FanGraphs just rolled out a Statcast Bat Tracking section on player pages and leaderboards. Now, there’s a whole new set of bat-centric metrics that really dig into how swing mechanics connect to contact quality and power.
These features turn Statcast numbers into something you can actually use—from bat speed and swing length to attack angle and blast potential. Fans, scouts, and analysts get a clearer sense of what a hitter does at contact and how that shows up in exit velocity. It all lines up with MLB Statcast glossaries and sits right alongside FanGraphs’ other membership perks and data tools.
What the Bat Tracking addition means for fans and analysts
The Bat Tracking suite adds detailed measurements to player pages and leaderboards, quantifying swing quality, contact efficiency, and power potential. FanGraphs translates raw tracking data into understandable metrics, so you can see how hitters move the bat—from swing speed to the bat’s path through impact.
Early 2024 stats show about 23% of swings hit at least 75 mph. That really highlights the importance of separating raw speed from what actually happens on contact. These metrics come straight from MLB Statcast glossaries, and you’ll find them as part of FanGraphs’ membership features that spread data across pages and leaderboards.
Key Bat Tracking Metrics
Let’s take a quick look at the new metrics and what each one says about a hitter’s mechanics and results.

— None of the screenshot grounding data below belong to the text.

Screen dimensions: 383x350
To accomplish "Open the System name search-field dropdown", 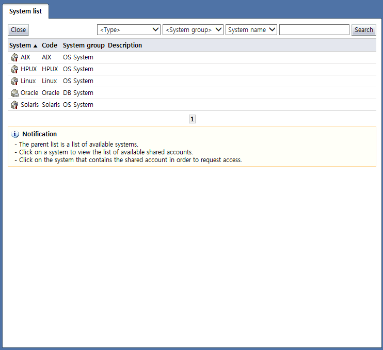I will (x=251, y=30).
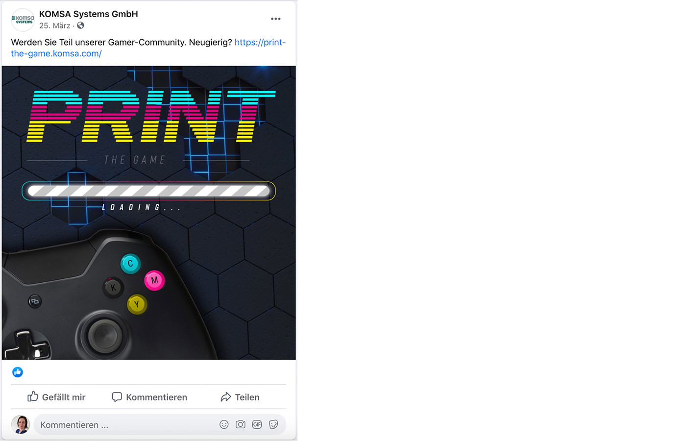Open the PRINT title in the post image
686x441 pixels.
pos(149,117)
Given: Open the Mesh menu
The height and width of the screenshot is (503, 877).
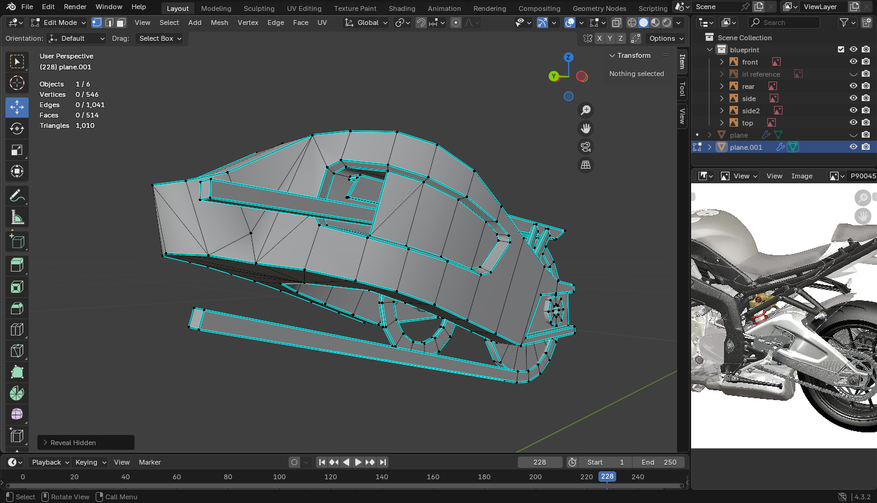Looking at the screenshot, I should tap(219, 23).
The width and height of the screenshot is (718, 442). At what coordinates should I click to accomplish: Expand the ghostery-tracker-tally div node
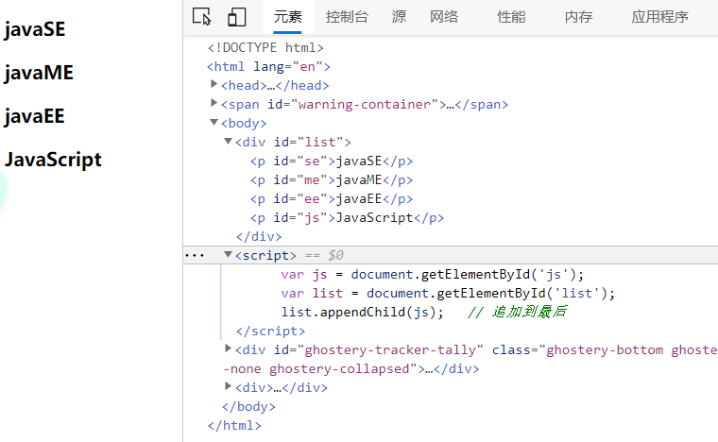[x=229, y=349]
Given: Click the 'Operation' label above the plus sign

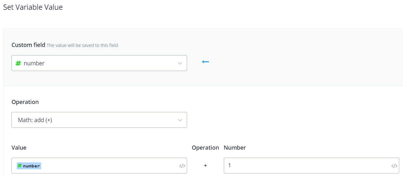Looking at the screenshot, I should pyautogui.click(x=205, y=148).
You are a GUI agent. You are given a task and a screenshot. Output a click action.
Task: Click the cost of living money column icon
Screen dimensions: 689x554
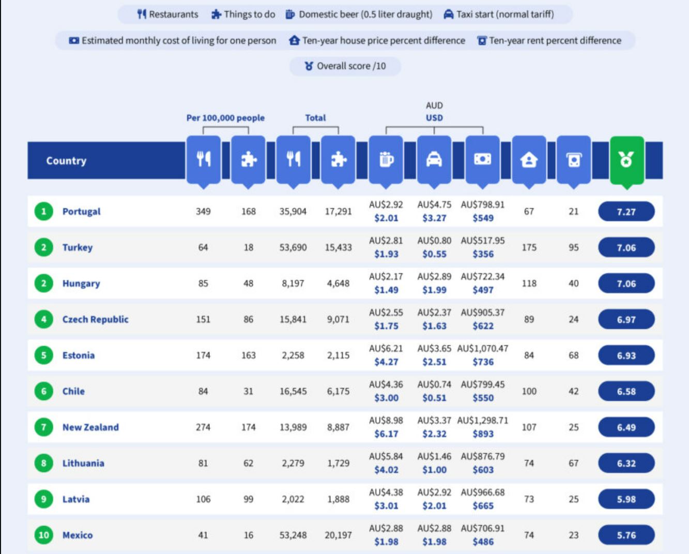click(483, 160)
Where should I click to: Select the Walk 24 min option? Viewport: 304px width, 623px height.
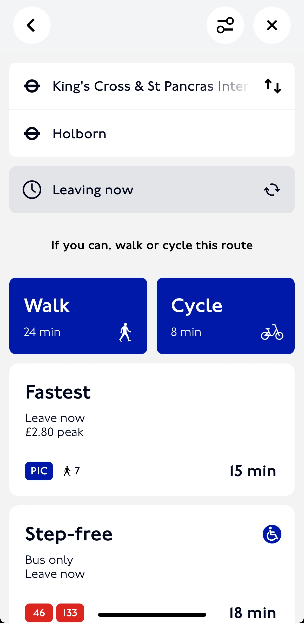click(x=78, y=316)
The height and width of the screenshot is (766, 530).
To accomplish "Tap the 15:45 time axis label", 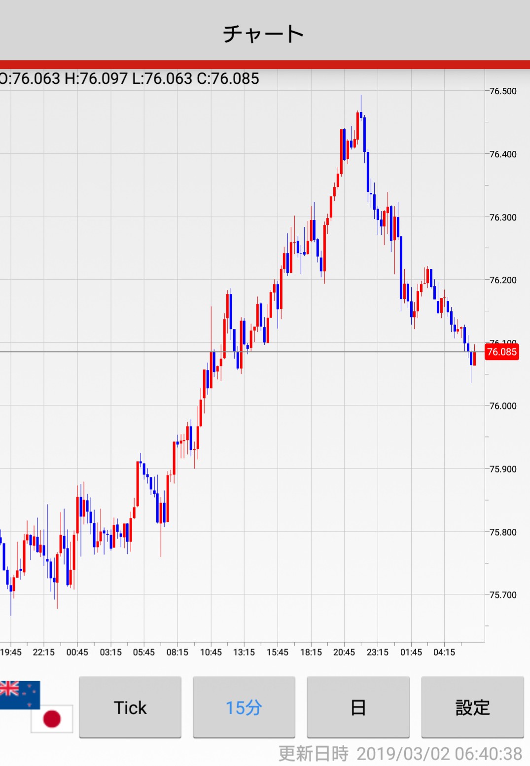I will point(278,652).
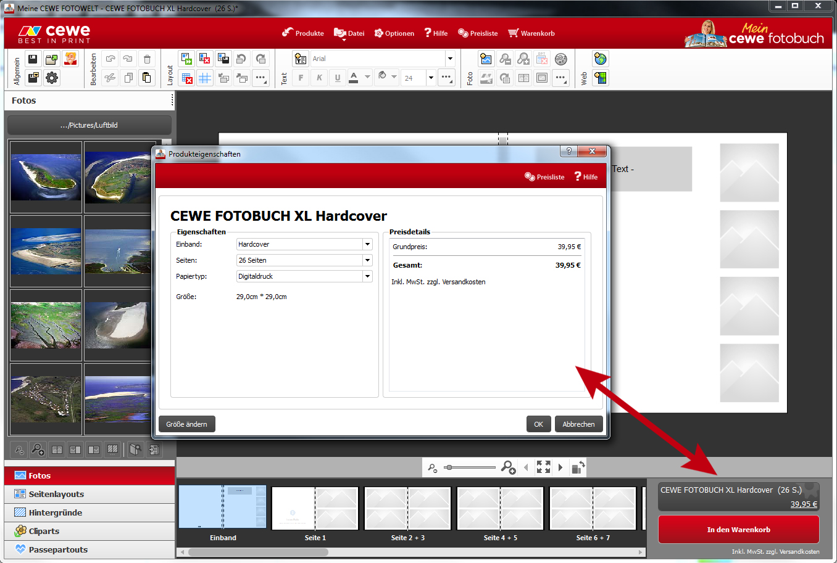Toggle italic text formatting (K)
This screenshot has height=563, width=837.
pyautogui.click(x=319, y=78)
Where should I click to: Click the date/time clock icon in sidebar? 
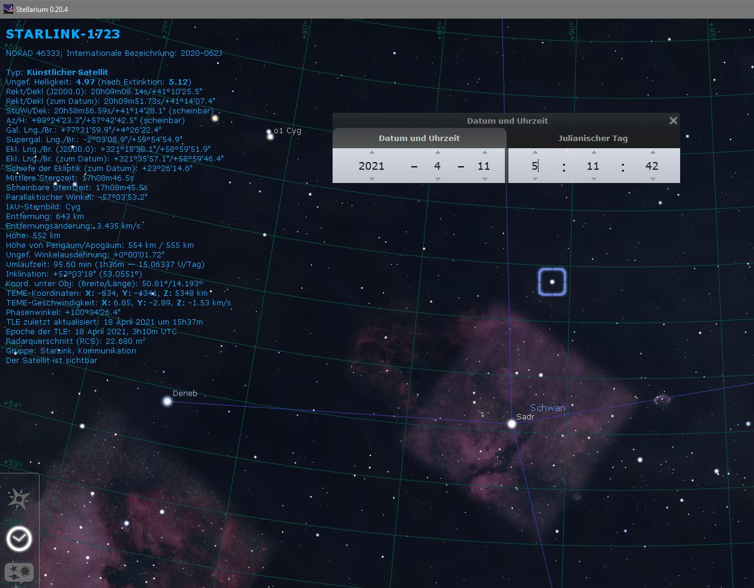tap(19, 539)
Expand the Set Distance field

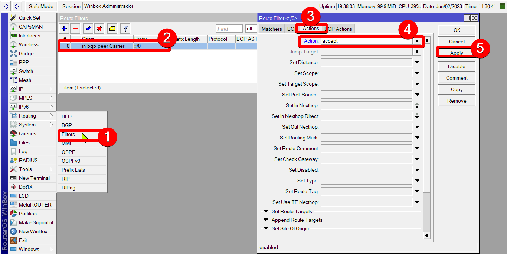417,63

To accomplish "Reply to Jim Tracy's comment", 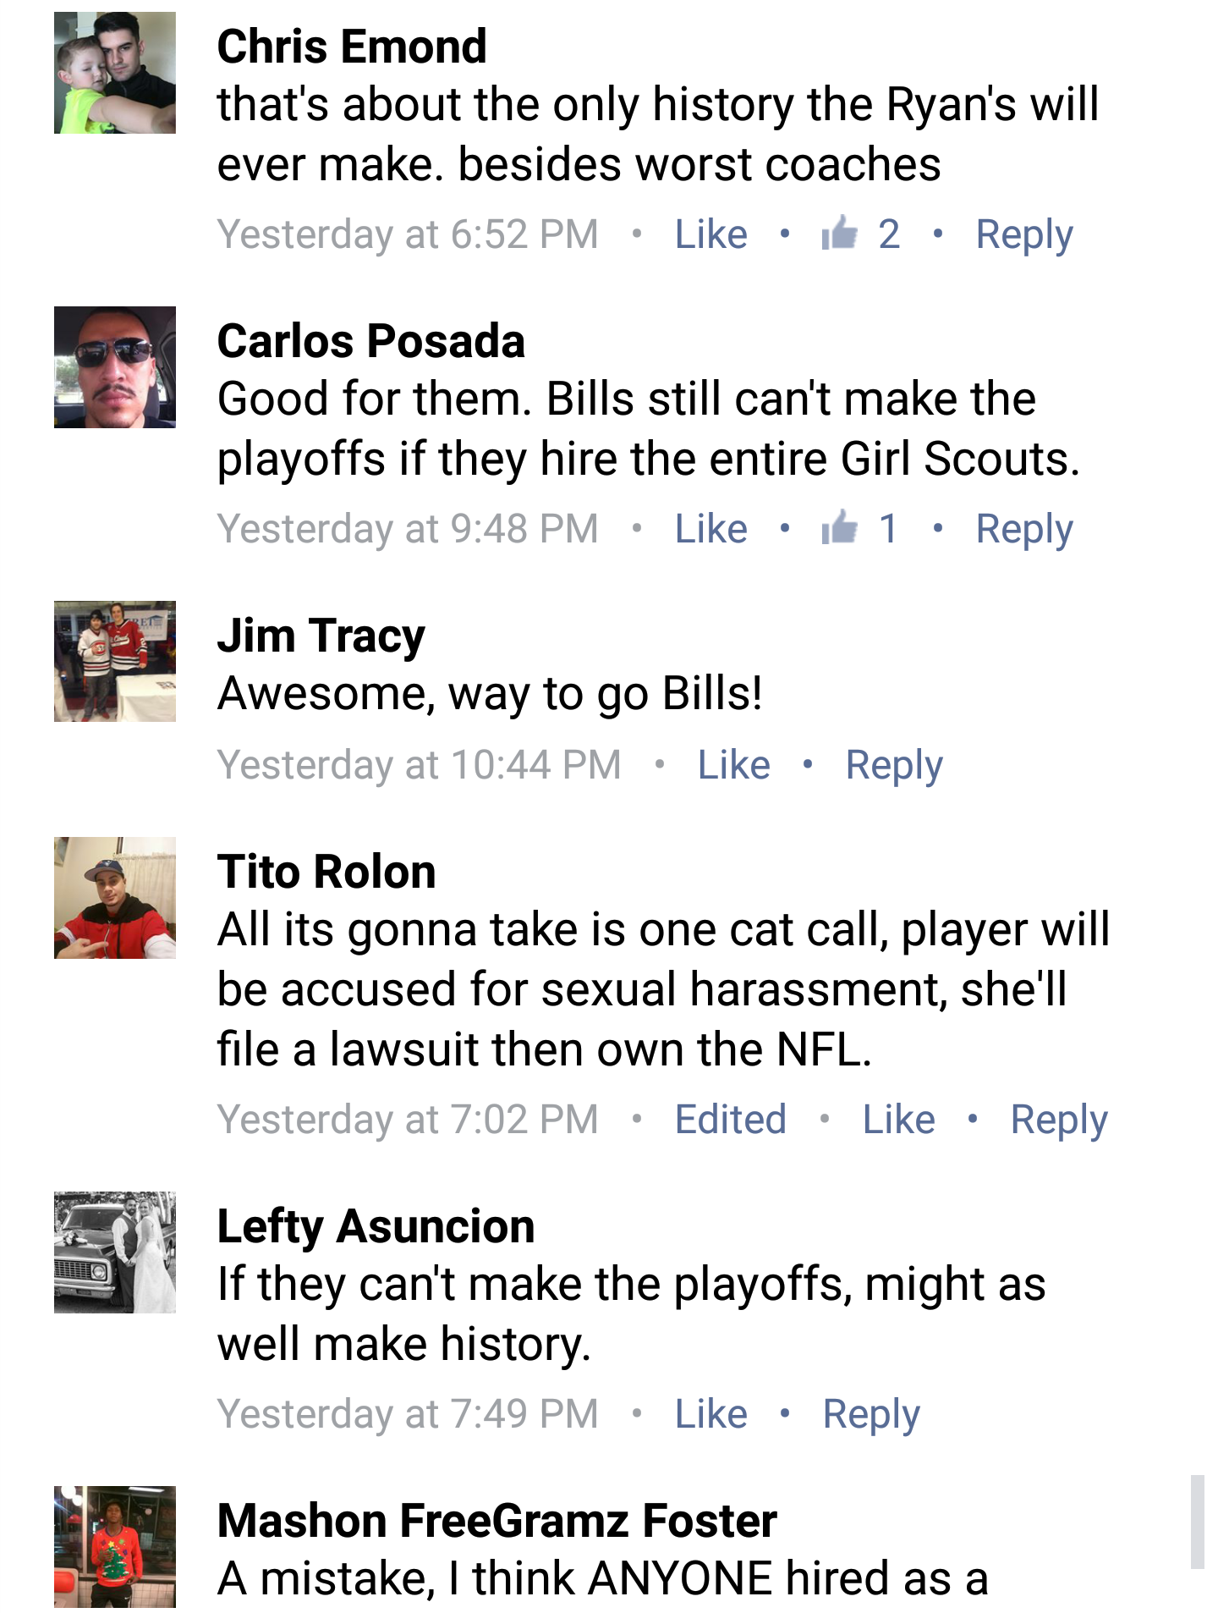I will pyautogui.click(x=894, y=765).
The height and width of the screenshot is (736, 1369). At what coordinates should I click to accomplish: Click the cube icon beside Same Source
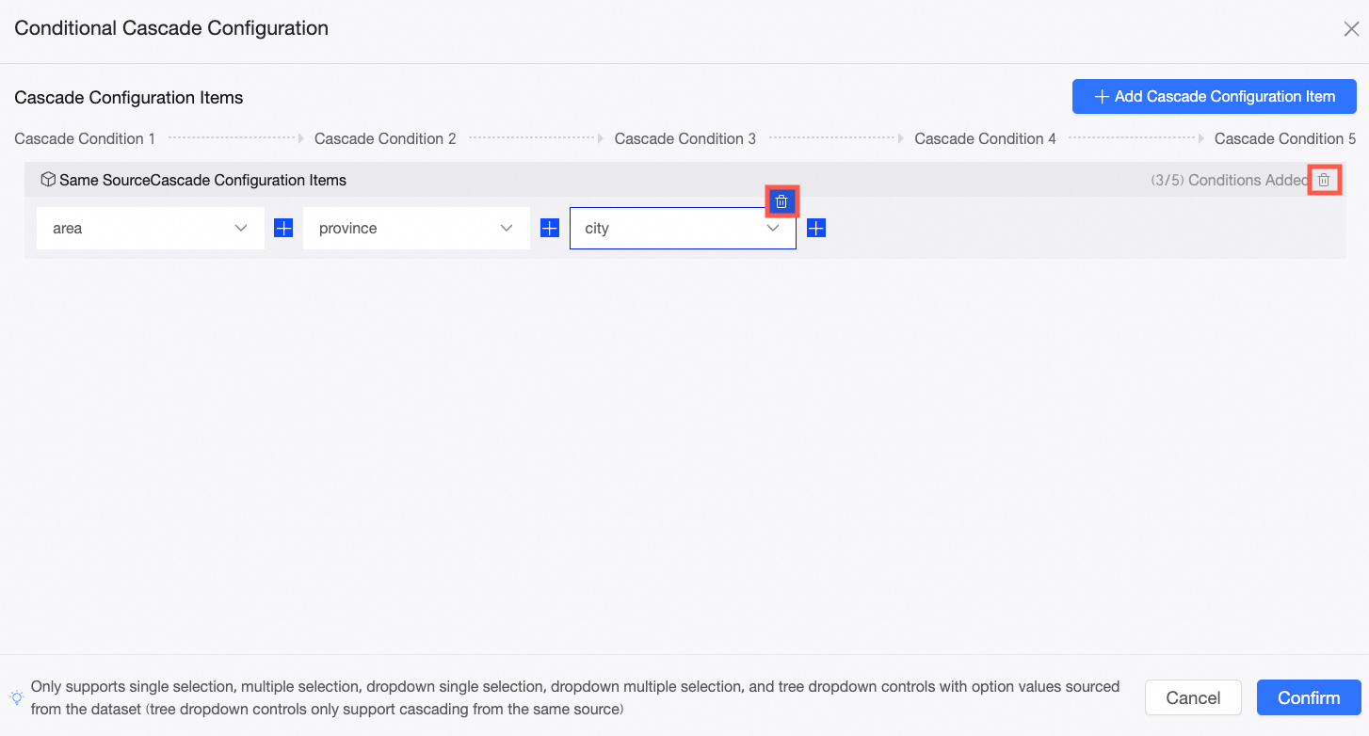48,180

- Bat Speed: mph at contact or right where the bat could meet the ball. It’s all about how fast the sweet spot moves, which drives exit velocity.
- Swing Length: how far the bat travels during a swing, measured in feet. Short, tight swings look a lot different from big, sweeping ones.
- Fast-Swing Rate: the percentage of swings at or above 75 mph. In early 2024, this was about a quarter of swings in some samples.
- Squared-Up Contact Rate: how much of the possible exit velocity a batter gets at contact, based on swing and pitch speeds.
- Squared-Up Swing Rate: the share of swings that create squared-up contact, considering both pitch and swing speeds. It’s a good marker for overall swing quality.
- Blast Contact Rate: how often a hitter produces “blasts”—well-squared balls with high bat speed. That’s serious impact.
- Blast Swing Rate: the rate of swings that meet blast-level contact conditions, tying together speed and quality.
- Swing Path (Tilt): the vertical angle of the bat’s path toward contact. It shows how the bat moves up or down as it approaches the ball.
- Attack Angle: the vertical direction of the sweet spot at impact. Is the bat rising, dropping, or level?
- Attack Direction: the horizontal movement of the bat at contact, showing if the swing is moving efficiently through the hitting zone.
- Ideal Attack Angle Rate: the share of competitive swings that fall into the 5–20 degree sweet spot for attack angle. It highlights how often a hitter stays in that ideal window.
FanGraphs pulled these definitions from MLB Statcast glossaries and worked them into player pages and leaderboards for easy cross-site comparisons. You can use these metrics with traditional stats for a fuller picture of how mechanics turn into results.
Why this matters for players, scouts, and fans
Bat Tracking gives everyone a way to diagnose swing mechanics, fine-tune training, and track progress over time. It helps pinpoint which parts of the swing—speed, path, angle—matter most for making good contact and hitting with power.
Teams can use this data to guide coaching, pick the right drills, and create custom development plans. And let’s be honest, fans get a deeper appreciation for just how much skill it takes to square up a ball and hit it hard, day after day.
Practical applications and usage tips
- Compare players’ swing signatures: Try using Bat Speed, Swing Path, and Attack Angle to spot differences in hitting profiles. This can help you figure out where a player might improve.
- Track swing evolution: Keep an eye on Fast-Swing Rate and Ideal Attack Angle Rate as seasons go by. It’s a pretty direct way to see if mechanical tweaks or new training approaches are actually working.
- Correlate with outcomes: Look at Squared-Up Contact Rate and Blast metrics alongside exit velocity and launch data. That’s how you know if those swing changes are showing up in real results.
- Inform scouting and coaching: Use Attack Direction and Attack Angle to design drills that focus on making solid contact in the hitting zone. Coaches can get pretty creative here.
- Enhance fan engagement: Break down in-game or seasonal trends by showing how small tweaks in swing mechanics change power or consistency. Fans love seeing the “why” behind the numbers.